In Faith, we believe there was a time when there was no universe, no solar system, no earth, no humanity, and no biology at all. The Christian God, before the whole thing began, was compelled to create all things in the purpose of His heart and in doing so, did it not to toy with the creation but mingled with it. It was a determined heart to create it just this way. The world we live in, with its trouble and strife (and Joy and Peace through Christ), was not plan B. This was The Plan. I might not understand why it’s the way that it is, but it is exactly what God purposed to do. Something about this Creation and us as His creatures is profound, and no matter how it goes here, I truly believe that God had an eternal reason for us going through this thing called life on this dust ball in the universe. I know this for sure, when Adam and Eve fell, our God, the Christian God, instead of judging them and damning them, plunged into the storm and ruin rather than walk away disgusted. Rather than leaving us to the results of that action, to the chaos, misery, brokenness and bondage, our God immediately met us in it, rescued us from it. And, He continues to have that purpose today. And when I see sunsets and know the companionship of my wife and the friendship of friends and the joy of parenting and the moments of Praise and the revelation of God’s Love I know He is in the middle of my Life and sometimes I just want to scream that out!

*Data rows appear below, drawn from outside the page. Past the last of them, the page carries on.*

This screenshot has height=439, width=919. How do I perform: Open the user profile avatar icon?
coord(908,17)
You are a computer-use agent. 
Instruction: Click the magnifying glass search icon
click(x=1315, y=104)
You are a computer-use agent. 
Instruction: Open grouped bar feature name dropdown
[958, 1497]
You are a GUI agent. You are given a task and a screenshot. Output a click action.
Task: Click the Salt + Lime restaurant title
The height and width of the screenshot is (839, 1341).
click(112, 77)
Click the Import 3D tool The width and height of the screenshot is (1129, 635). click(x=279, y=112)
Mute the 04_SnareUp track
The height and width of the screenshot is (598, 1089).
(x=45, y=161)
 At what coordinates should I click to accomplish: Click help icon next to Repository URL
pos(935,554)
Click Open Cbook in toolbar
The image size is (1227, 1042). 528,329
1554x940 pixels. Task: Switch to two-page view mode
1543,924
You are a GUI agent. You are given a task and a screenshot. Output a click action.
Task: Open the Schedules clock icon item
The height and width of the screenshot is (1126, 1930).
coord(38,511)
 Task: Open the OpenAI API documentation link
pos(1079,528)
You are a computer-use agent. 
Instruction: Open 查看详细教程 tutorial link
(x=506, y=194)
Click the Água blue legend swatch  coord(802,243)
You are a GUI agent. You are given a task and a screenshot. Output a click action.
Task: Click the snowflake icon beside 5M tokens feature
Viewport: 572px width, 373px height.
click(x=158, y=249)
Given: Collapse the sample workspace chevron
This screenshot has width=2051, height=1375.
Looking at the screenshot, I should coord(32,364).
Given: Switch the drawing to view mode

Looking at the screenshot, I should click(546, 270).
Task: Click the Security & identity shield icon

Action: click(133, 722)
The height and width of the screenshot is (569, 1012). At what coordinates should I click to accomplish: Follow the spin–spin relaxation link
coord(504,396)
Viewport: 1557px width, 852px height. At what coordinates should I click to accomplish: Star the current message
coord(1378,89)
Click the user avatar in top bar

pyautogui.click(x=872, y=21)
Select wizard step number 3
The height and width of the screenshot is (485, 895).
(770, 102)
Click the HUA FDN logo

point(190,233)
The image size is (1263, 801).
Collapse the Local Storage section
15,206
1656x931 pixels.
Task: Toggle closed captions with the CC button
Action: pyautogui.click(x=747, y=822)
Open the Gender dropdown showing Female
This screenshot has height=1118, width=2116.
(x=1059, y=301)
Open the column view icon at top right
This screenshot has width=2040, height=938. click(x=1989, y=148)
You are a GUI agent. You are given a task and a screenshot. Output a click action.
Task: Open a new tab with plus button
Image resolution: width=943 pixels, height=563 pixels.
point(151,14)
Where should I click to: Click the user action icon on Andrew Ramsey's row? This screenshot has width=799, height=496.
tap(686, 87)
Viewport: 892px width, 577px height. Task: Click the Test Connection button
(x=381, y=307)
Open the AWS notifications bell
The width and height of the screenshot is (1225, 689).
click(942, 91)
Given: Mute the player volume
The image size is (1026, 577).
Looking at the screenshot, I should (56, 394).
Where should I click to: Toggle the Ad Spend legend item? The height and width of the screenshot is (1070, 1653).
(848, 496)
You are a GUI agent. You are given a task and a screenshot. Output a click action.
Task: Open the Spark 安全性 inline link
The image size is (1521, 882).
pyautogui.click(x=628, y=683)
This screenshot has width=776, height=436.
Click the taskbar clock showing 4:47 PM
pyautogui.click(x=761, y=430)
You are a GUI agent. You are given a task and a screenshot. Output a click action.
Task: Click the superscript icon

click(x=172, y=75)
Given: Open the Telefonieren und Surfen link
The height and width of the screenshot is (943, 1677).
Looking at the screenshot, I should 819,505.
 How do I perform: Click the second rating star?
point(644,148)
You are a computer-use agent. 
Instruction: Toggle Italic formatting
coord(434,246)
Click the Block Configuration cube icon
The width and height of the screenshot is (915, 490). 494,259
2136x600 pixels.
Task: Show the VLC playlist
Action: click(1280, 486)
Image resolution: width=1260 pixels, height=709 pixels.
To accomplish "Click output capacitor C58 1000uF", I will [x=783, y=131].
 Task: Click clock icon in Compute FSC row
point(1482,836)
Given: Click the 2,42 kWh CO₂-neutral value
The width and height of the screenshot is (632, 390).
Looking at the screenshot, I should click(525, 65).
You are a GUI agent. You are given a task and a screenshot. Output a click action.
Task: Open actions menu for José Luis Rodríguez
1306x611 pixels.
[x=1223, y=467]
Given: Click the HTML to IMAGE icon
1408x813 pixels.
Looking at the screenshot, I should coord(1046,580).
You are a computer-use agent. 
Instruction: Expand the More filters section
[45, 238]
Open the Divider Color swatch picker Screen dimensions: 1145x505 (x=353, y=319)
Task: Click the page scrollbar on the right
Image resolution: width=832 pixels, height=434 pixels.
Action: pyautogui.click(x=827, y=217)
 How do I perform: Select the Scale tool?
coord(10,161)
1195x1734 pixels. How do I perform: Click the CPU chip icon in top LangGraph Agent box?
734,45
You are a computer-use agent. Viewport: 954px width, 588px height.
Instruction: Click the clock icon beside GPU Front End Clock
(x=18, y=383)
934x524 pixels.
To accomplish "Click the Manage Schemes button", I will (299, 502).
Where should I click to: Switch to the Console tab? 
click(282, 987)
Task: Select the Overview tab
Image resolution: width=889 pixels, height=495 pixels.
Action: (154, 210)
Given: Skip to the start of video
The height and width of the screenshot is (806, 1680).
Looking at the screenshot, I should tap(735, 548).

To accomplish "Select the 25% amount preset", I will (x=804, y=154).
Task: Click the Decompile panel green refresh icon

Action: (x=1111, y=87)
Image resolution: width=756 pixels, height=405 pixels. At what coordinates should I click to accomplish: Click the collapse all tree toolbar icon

Ours is a pearl of great price (Matthew 13:45). In that testimony, the merchant did not make the decision he made on the back of religious tradition, it was not about religious duty. He was acting on an encounter that had won his heart. It’s the same encounter that most of us have had as well. Jane and I have two grandsons. They, like us, will have to have their own encounter of inspiration. They will not be able to live on the Joy of their ancestors any more than Jane and I could live on the Faith of our parents and grandparents. Each generation must seek Him. Only knowing Him will set them free from the worry and the fret of the daily headlines, only meeting Him will make them want to stop their rocket cars in the middle of their highway and shout. We are at a crisis point I think in the Church. Our notions about God and our unique encounters with God will be replaced with their encounters. Jesus’ words to Mary Magdalene after His resurrection were: ‘Whom do you seek?’ That confronts each new generation and really what Jesus’ question boils down to is this: Is it Life that you want or something ‘less’. If it’s Life that you want, then My Life is all satisfying, fulfilling and without measure. The price we will pay is simply seeking Him; once found, He can, if we permit, change our experience from struggling to believe, into struggling to keep from shouting our lungs out!